*** SUPPLIED DATA ***
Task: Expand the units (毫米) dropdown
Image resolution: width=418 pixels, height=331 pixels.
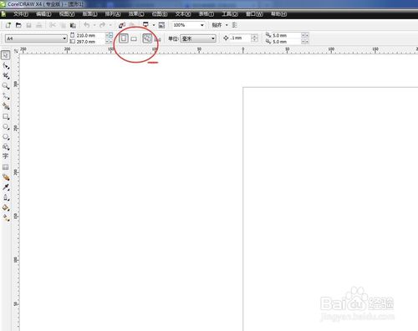Action: tap(198, 38)
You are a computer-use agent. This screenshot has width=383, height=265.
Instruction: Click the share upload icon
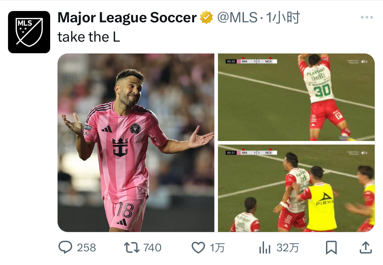(x=366, y=247)
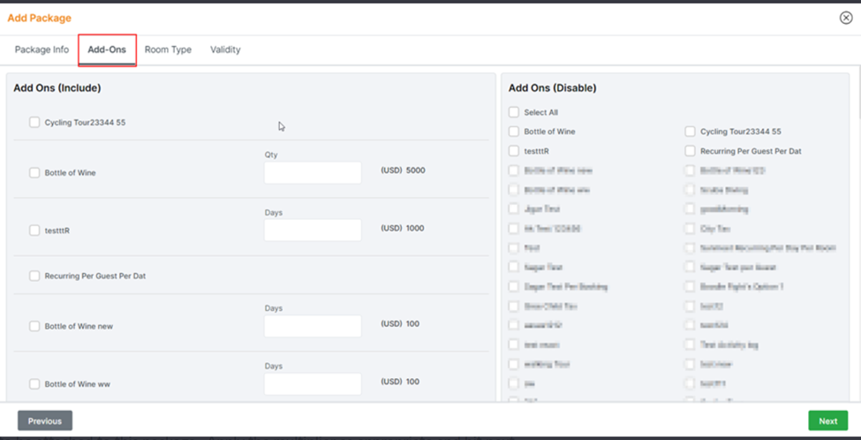Close the Add Package dialog
Image resolution: width=861 pixels, height=440 pixels.
[x=846, y=18]
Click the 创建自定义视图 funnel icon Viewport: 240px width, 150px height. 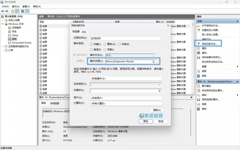click(198, 30)
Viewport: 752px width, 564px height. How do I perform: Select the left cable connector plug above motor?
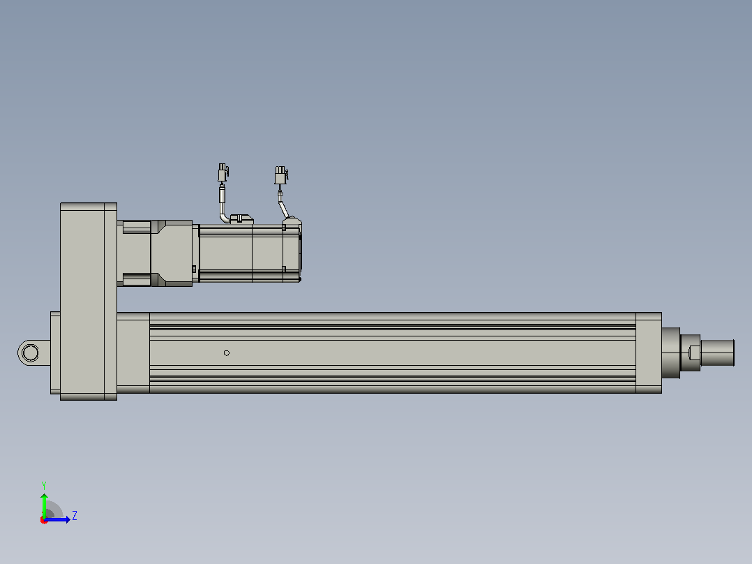(x=223, y=173)
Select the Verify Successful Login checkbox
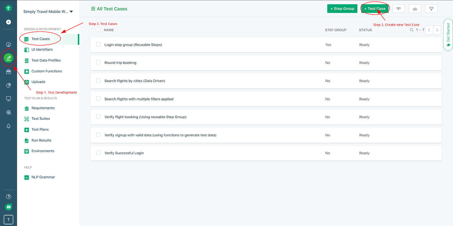The height and width of the screenshot is (226, 453). (x=98, y=153)
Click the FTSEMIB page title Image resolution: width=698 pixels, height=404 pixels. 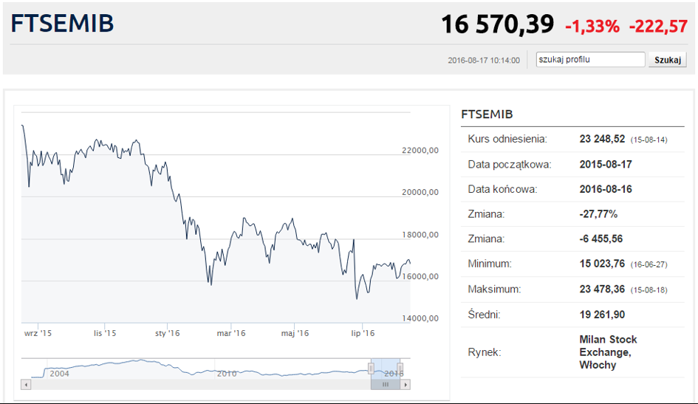coord(62,24)
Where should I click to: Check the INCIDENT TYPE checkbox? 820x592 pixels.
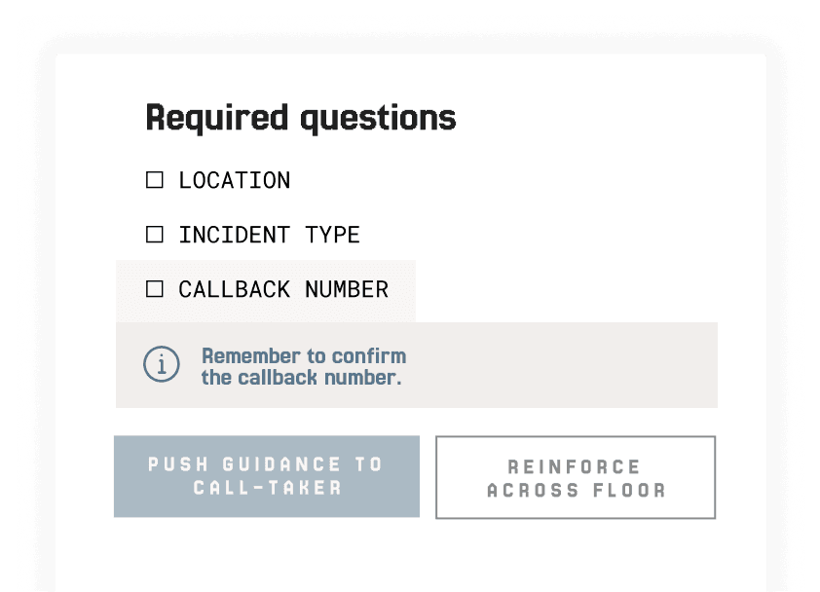coord(154,235)
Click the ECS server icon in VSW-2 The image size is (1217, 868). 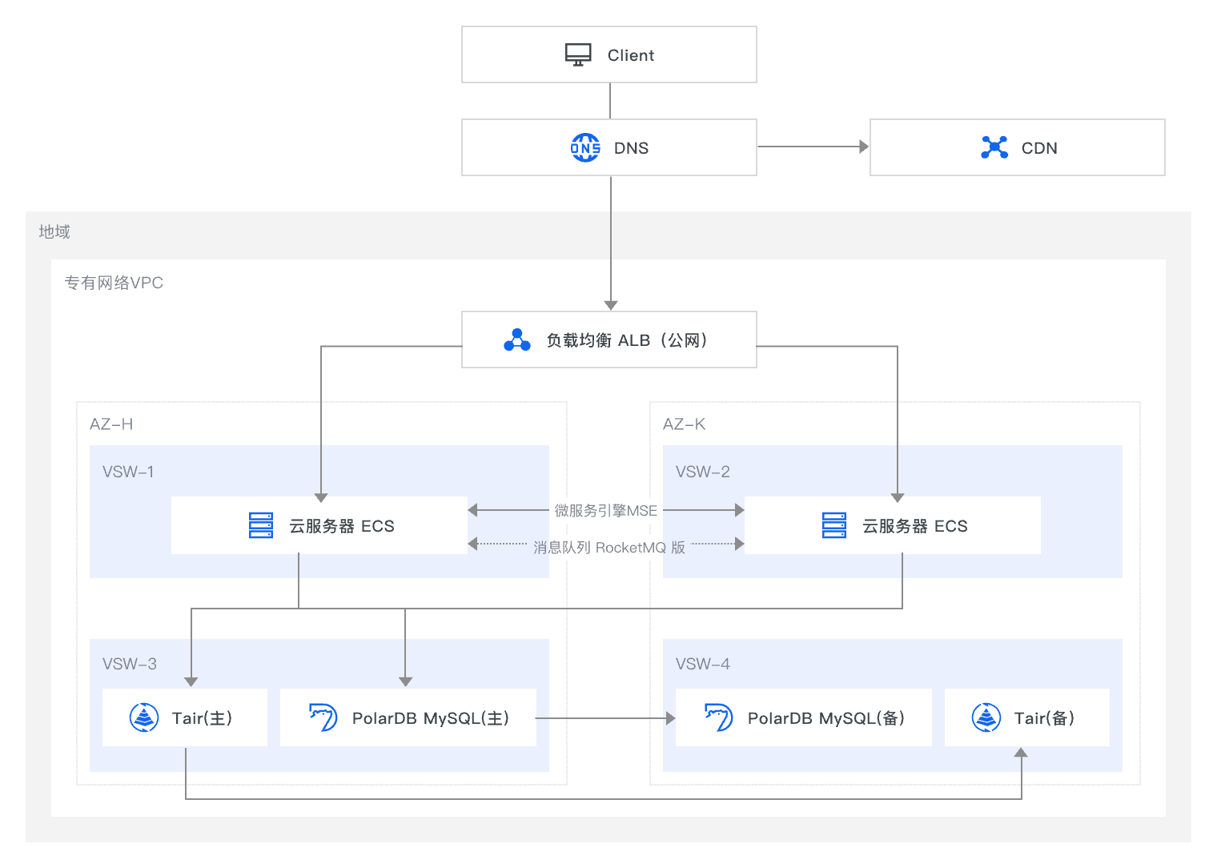[x=834, y=525]
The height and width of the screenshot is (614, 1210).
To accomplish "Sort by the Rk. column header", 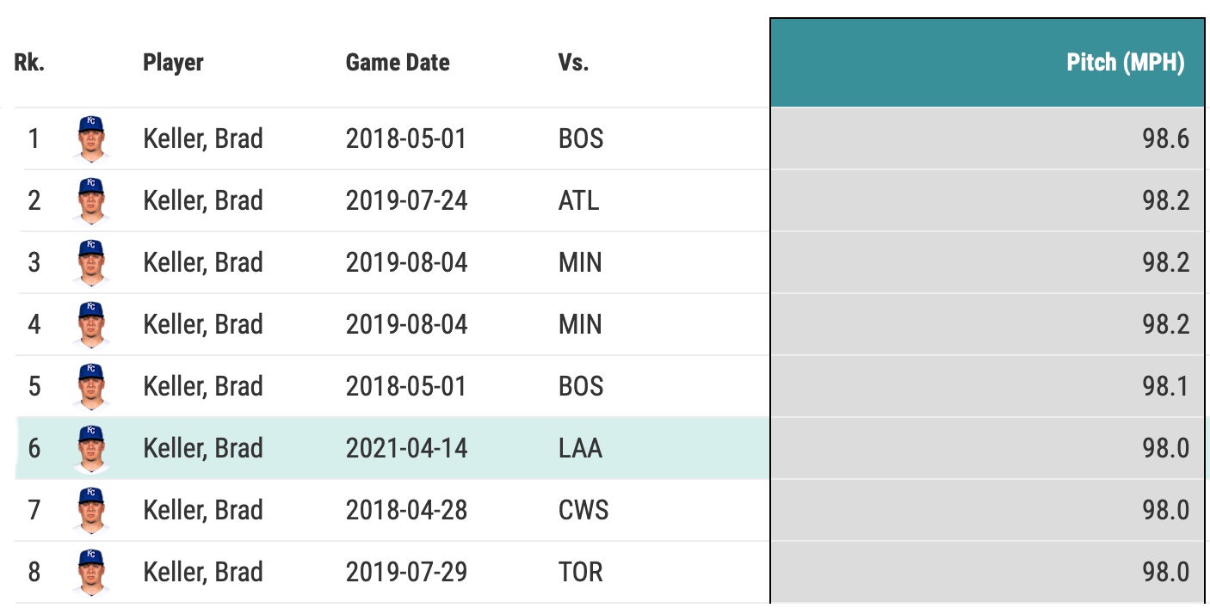I will 29,63.
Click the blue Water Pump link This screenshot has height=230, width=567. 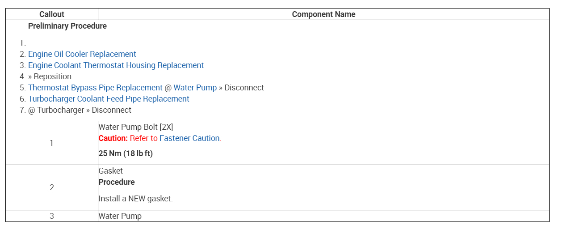tap(195, 88)
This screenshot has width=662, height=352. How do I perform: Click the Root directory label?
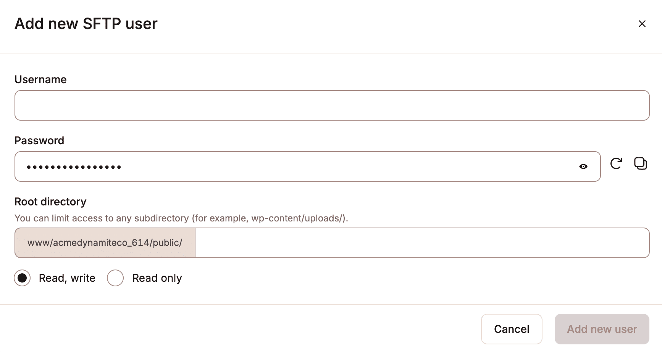coord(50,201)
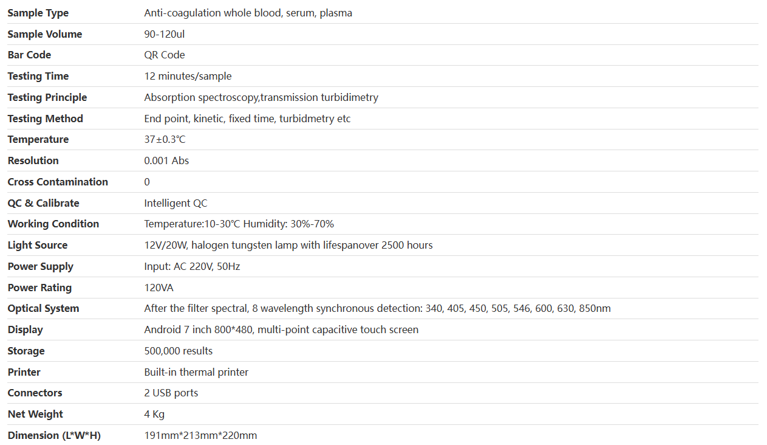Click the Sample Type label
Viewport: 767px width, 445px height.
coord(38,13)
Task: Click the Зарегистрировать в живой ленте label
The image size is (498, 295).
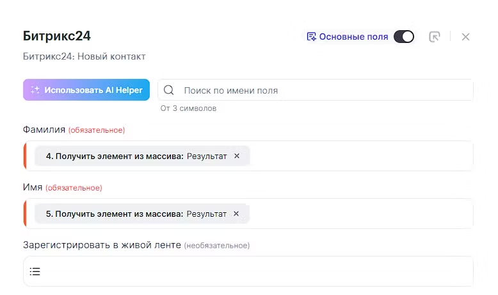Action: [102, 245]
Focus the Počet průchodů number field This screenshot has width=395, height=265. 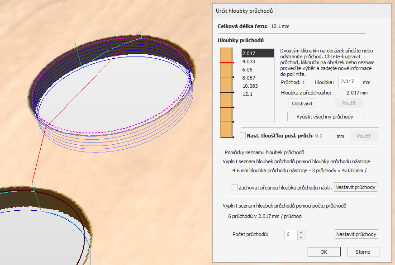pos(290,235)
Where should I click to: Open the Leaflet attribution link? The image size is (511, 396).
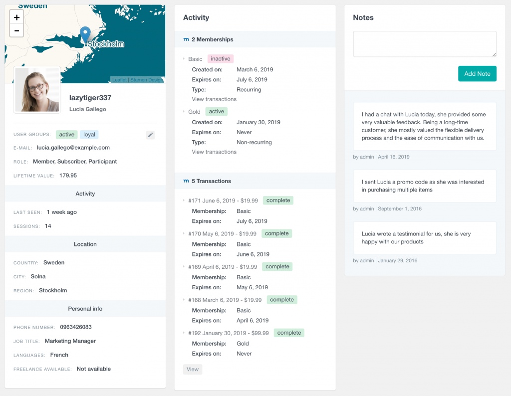pyautogui.click(x=119, y=79)
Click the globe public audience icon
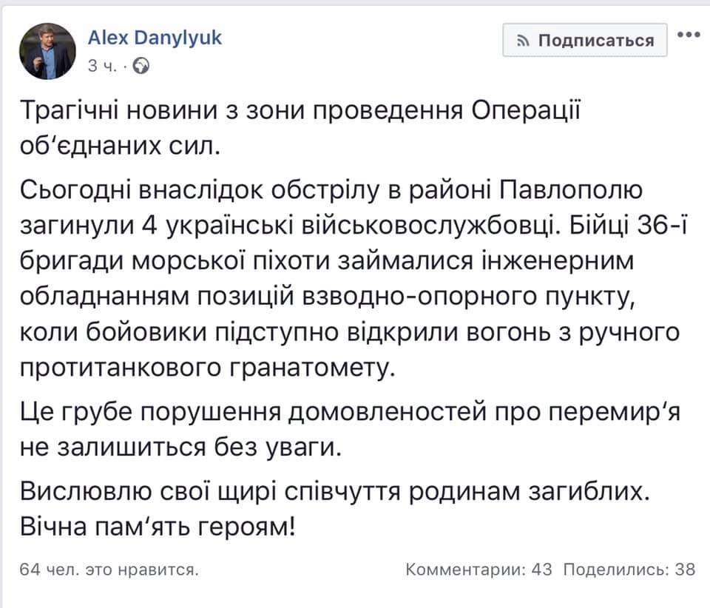 (143, 66)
*** End of SUPPLIED DATA ***
**TRY IT:**
Where a line above holds the string "Task", show that line.

**SOLVED PROBLEM:**
Task: Expand the units (毫米) dropdown
Task: Click the Зарегистрировать в живой ленте label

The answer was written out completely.